In ons arbeiderswijkje kan een groot deel van de bewoners niet meer werken. Door ongevallen of gewoon lichamelijke slijtage zijn ze genoodzaakt van een uitkering te leven. Ze weten als geen ander dat je van instanties niet veel hoeft te verwachten. Dus helpen ze elkaar.
Tot een paar maanden geleden kwam Joran ook wel eens langs bij het buurtterras, vooral als Patrick midden in de nacht als de laatste klant van zijn eigen café was overgebleven. Hij gaf hem sigaretten of een beetje geld. Ze rookten samen een sjekkie. Het was een van de weinige sociale contacten die Joran nog had nadat hij was ontslagen en ook zijn ouders geen contact meer wilden. Maar op een avond kwam het tot een aanvaring. Patrick wilde een bonnetje om zich ervan te verzekeren dat Joran zijn geld niet aan drugs zou uitgeven. Het autootje van de dealer stond immers steeds vaker voor de deur. In het nauw gedreven begon Joran hem uit te dagen. ‘Sla me dan, sla me dan.’ Uiteindelijk kreeg hij zijn zin. Daarna ging het bergafwaarts en Patrick neemt dat zichzelf kwalijk. Wat we er ook tegenin brengen, hij blijft het herhalen: ‘Als ik hem niet had geslagen, stond er nu geen politie. Nu heeft hij niemand.’ Het klinkt als de tekst van een liedje dat elk moment over de speakers kan schallen, en Patrick is doodserieus.
Psychiatrische hulp kun je moeilijk opdringen. Nadat het vuurtje in de achtertuin is geblust, gaat de politie weer weg. Zolang hij geen gevaar is voor zichzelf of zijn omgeving kunnen ze niets doen. Het voelt paradoxaal om te moeten wachten tot het misgaat, zeker in een buurt waar lief en leed op straat liggen. Patrick neemt zich die avond wel vier keer voor om Joran binnenkort uit te nodigen voor een nachtelijke sigaret. Ergens heeft hij ook wel gelijk. Ik geloof niet dat hij de oorzaak van Jorams problemen is, maar voorlopig lijkt hij wel de enige oplossing.

-----

Taken en oefeningen:
1) Geef het stuk van de tekst over Joran en Patrick tussen "Psychiatrische hulp kun" en "de enige oplossing.", beide inbegrepen, opnieuw en verwissel daarbij "politie" voor "brandweer".
2) Wat wilde Patrick volgens de tekst over Joran en Patrick van Joran hebben om zeker te weten dat die zijn geld niet aan drugs uitgaf?
De regels die hierna volgen zijn niet nodig.

Opgeslagen gegevensregels:
-----

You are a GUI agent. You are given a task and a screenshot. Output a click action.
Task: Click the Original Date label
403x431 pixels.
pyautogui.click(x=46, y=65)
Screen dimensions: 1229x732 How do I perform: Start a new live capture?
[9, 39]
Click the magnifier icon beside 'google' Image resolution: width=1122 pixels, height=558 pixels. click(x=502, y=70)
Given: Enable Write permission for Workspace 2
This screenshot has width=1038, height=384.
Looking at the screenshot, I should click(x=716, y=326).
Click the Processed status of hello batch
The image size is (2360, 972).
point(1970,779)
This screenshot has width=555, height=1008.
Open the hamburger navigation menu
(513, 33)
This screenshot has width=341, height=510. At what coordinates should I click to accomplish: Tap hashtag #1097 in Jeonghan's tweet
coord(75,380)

-----

Genummerde antwoorden:
1)
Psychiatrische hulp kun je moeilijk opdringen. Nadat het vuurtje in de achtertuin is geblust, gaat de brandweer weer weg. Zolang hij geen gevaar is voor zichzelf of zijn omgeving kunnen ze niets doen. Het voelt paradoxaal om te moeten wachten tot het misgaat, zeker in een buurt waar lief en leed op straat liggen. Patrick neemt zich die avond wel vier keer voor om Joran binnenkort uit te nodigen voor een nachtelijke sigaret. Ergens heeft hij ook wel gelijk. Ik geloof niet dat hij de oorzaak van Jorams problemen is, maar voorlopig lijkt hij wel de enige oplossing.

2) Een bonnetje.